[Start of Source passage]
When Jesus cleansed the Temple, he angrily drove out the moneychangers and overturned the tables of those exploiting the poor by selling doves for offerings. “‘My house will be called a house of prayer,’ but you are making it ‘a den of robbers’” (Matt. 21:13).

In this dramatic scene, Jesus was quoting from Isaiah and Jeremiah. The “house of prayer” is from Isaiah 56:7, and the “den of robbers” is from today’s verse. Why? Because the same sin committed in Jesus’ presence had happened in Jeremiah’s time. What should have been happening at the Temple? Worship and repentance. As God said through Jeremiah: “Change your ways and your actions and deal with each other justly” (v. 5).

You may wonder: What was actually happening at the Temple? The short answer is: sin. Judah’s sins included stealing, murder, adultery, perjury, injustice, and idolatry (vv. 6, 9). They were oppressing the poor and worshiping false gods.
[End of Source passage]
[Start of Dataset entries]
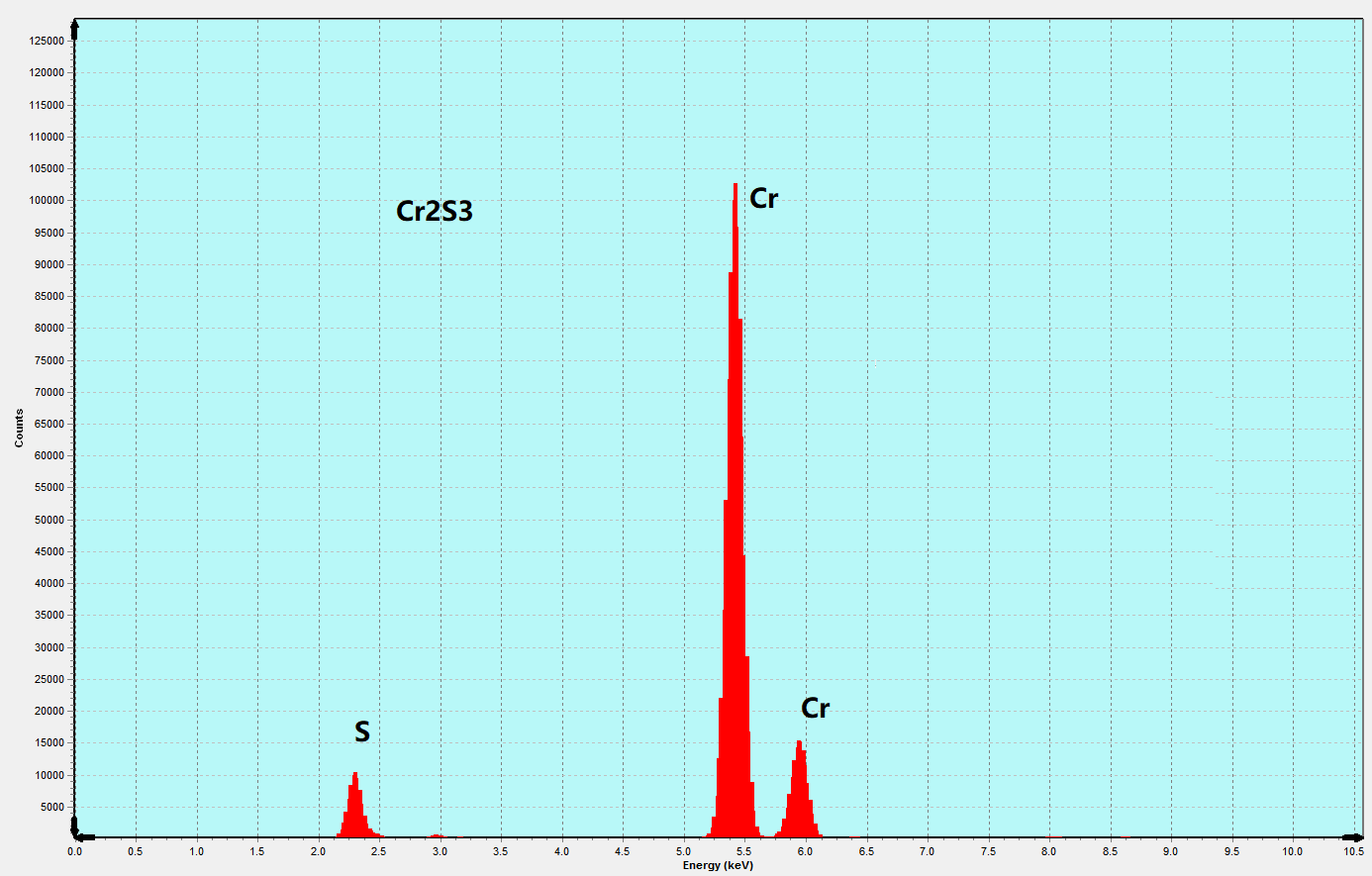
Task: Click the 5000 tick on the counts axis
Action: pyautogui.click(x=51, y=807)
[End of Dataset entries]
[Start of Dataset entries]
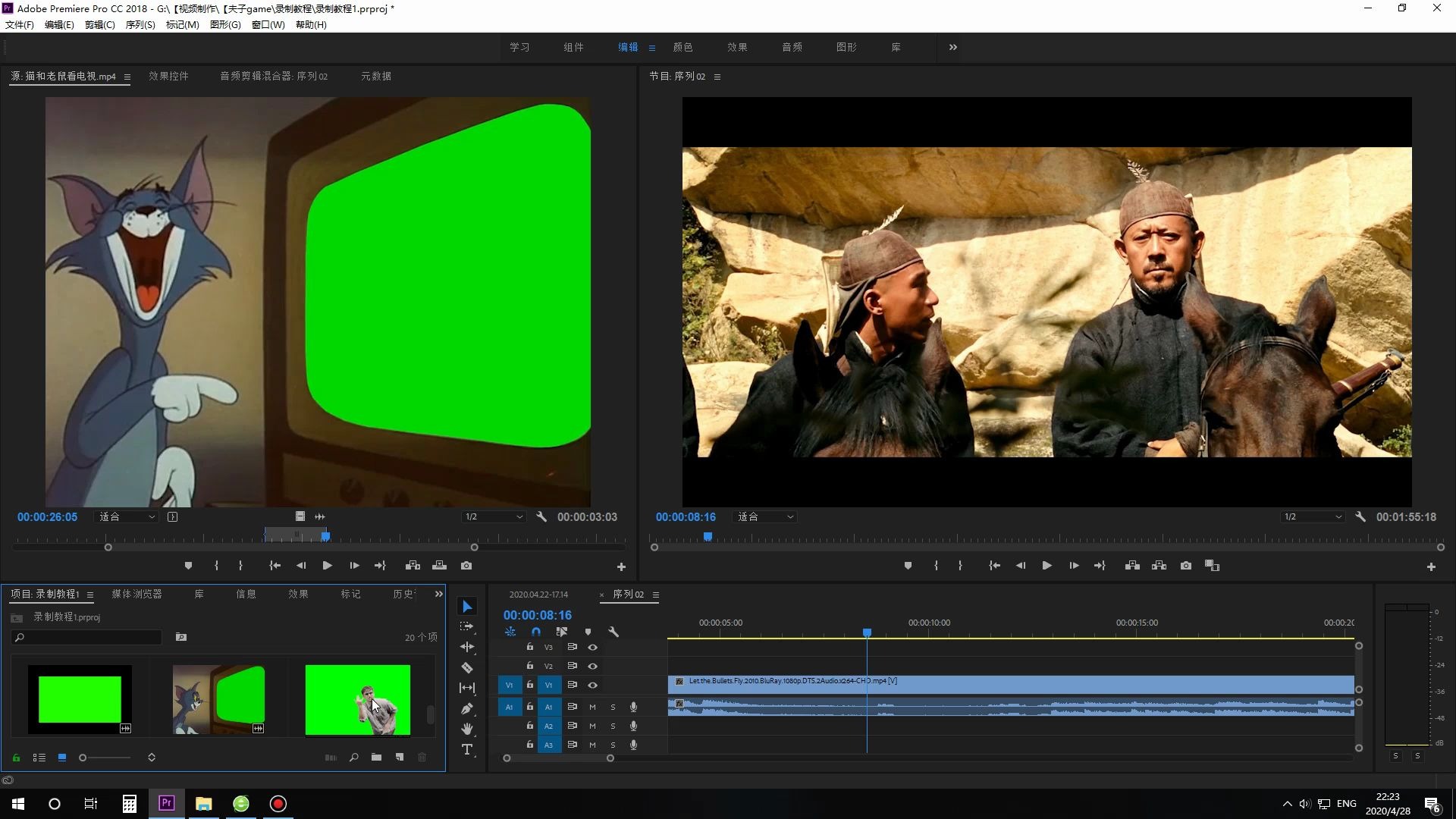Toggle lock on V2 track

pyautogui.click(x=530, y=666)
[End of Dataset entries]
● Task objective
Answer these questions using the passage about the cleansing of the Temple.
(a) From which verse in Isaiah does the phrase "house of prayer" come?
(b) According to the passage, what two things should have been happening at the Temple?
(c) Which two sins of Judah does the passage name besides stealing, murder, adultery, and perjury?

● Reply
(a) Isaiah 56:7
(b) Worship and repentance
(c) Injustice and idolatry